For the classification branch, we adopt the Top-K mechanism, as proposed in previous work [17], to select the top \(K\) anomaly confidence values from both normal and abnormal videos, which are averaged as the video-level prediction. The classification loss \(\mathcal{L}_{BCE}\) is then computed using binary cross-entropy between the prediction and groundtruth class.
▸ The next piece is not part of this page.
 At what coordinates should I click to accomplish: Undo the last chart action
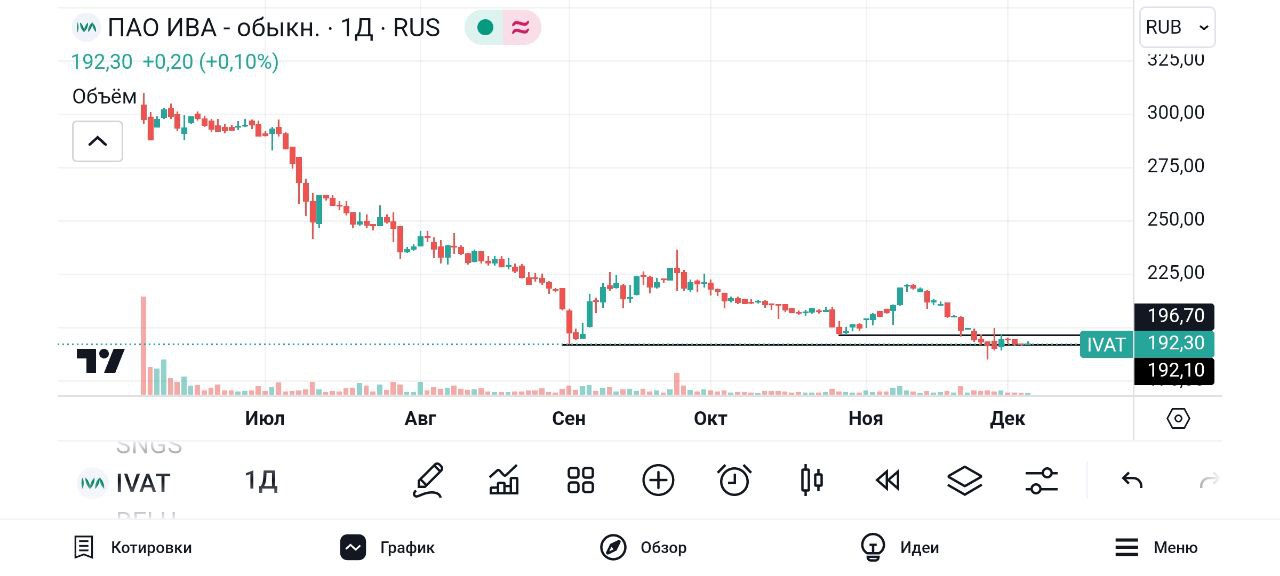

In the case of the alignment branch, the MIL-Align mechanism [13] is applied. We compute an alignment map \(M\), reflecting the similarity between frame-level features \(X_{av}\) and all category embeddings \(X_{cp}\). For each row in \(M\), the top \(K\) similarities are selected and their average is used to quantify the alignment between the video and the current class. This results in a vector \(S = \{s_1, \ldots, s_m\}\) representing the similarity between the video and all possible classes. Then the multi-class prediction is then calculated as: \[p_i = \frac{exp\left(s_i/\tau\right)}{\sum_j{exp\left(s_j/\tau\right)}} \label{con:nce}\tag{3}\] where \(p_i\) represents the prediction for the \(i^{th}\) class, and \(\tau\) is the temperature scaling parameter. Then, we compute \(\mathcal{L}_{NCE}\) based on cross-entropy. Besides, to address the class imbalance in WSVAD , where normal samples dominate and anomaly instances are sparse, we employ the focal loss [58]. Finally, the overall loss \(\mathcal{L}_{ALIGN}\) for alignment branch is the average of \(\mathcal{L}_{NCE}\) and \(\mathcal{L}_{FOCAL}\).
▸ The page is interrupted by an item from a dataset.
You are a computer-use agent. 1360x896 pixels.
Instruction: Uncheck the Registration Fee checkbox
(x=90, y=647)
In the WSVAD task, audio serves as a complementary modality to video, enhancing detection accuracy. However, audio may be unavailable in practical scenarios, leading to performance degradation. To address this, we apply knowledge distillation (KD) by using a pre-trained multi-modal (video+audio) teacher model to guide a unimodal (video-only) student model, ensuring robust anomaly detection even without audio. Traditional knowledge distillation methods typically assume a deterministic transfer of knowledge, employing mean square error (MSE) loss to align the student model with the teacher’s feature representations. However, this approach fails to account for the inherent uncertainty in audio-visual feature fusion. In real-world scenarios, factors such as noisy audio or occluded visual content can introduce distortions in the fused features, leading to inaccurate feature representations and diminished generalization capability.
To overcome this, we propose a probabilistic uncertainty distillation strategy [59], [60], which models data uncertainty during distillation, improving the student model’s robustness across diverse scenarios. Specifically, assume \(X_{av,i} = X_{vs,i} + \epsilon\sigma_i\), where \(\epsilon\sim \mathcal{N}(\mathbf{0},\mathbf{I})\), \(X_{vs}\) represents enhanced visual features derived from the student model, and \(\sigma_i\) refers to the inherent uncertainty between the \(i^{th}\) pair of features. Then we model the observation as a Gaussian likelihood function to more accurately quantify data uncertainty in the feature distillation. The relationship between the audio-visual fusion feature \(X_{av,i}\) and the unimodal feature \(X_{vs,i}\) is formulated as: \[p(X_{av,i} | X_{vs,i}, {\theta}) = \frac{1}{\sqrt{2\pi {\sigma}_i^2}} \exp\left(-\frac{\| X_{av,i} - X_{vs,i} \|^2}{2{\sigma}_i^2}\right) \label{eq:pi}\tag{4}\] where \(\theta\) is the parameter of models, to maximize the likelihood for each pair of features \(X_{av,i}\) and \(X_{vs,i}\), we adopt the log-likelihood form: \[\ln p(X_{av,i} | X_{vs,i}, {\theta}) = -\frac{\| X_{av,i} - X_{vs,i} \|^2}{2{\sigma}_i^2} - \frac{\ln 2\pi {\sigma}_i^2}{2} \label{eq:log95pi}\tag{5}\]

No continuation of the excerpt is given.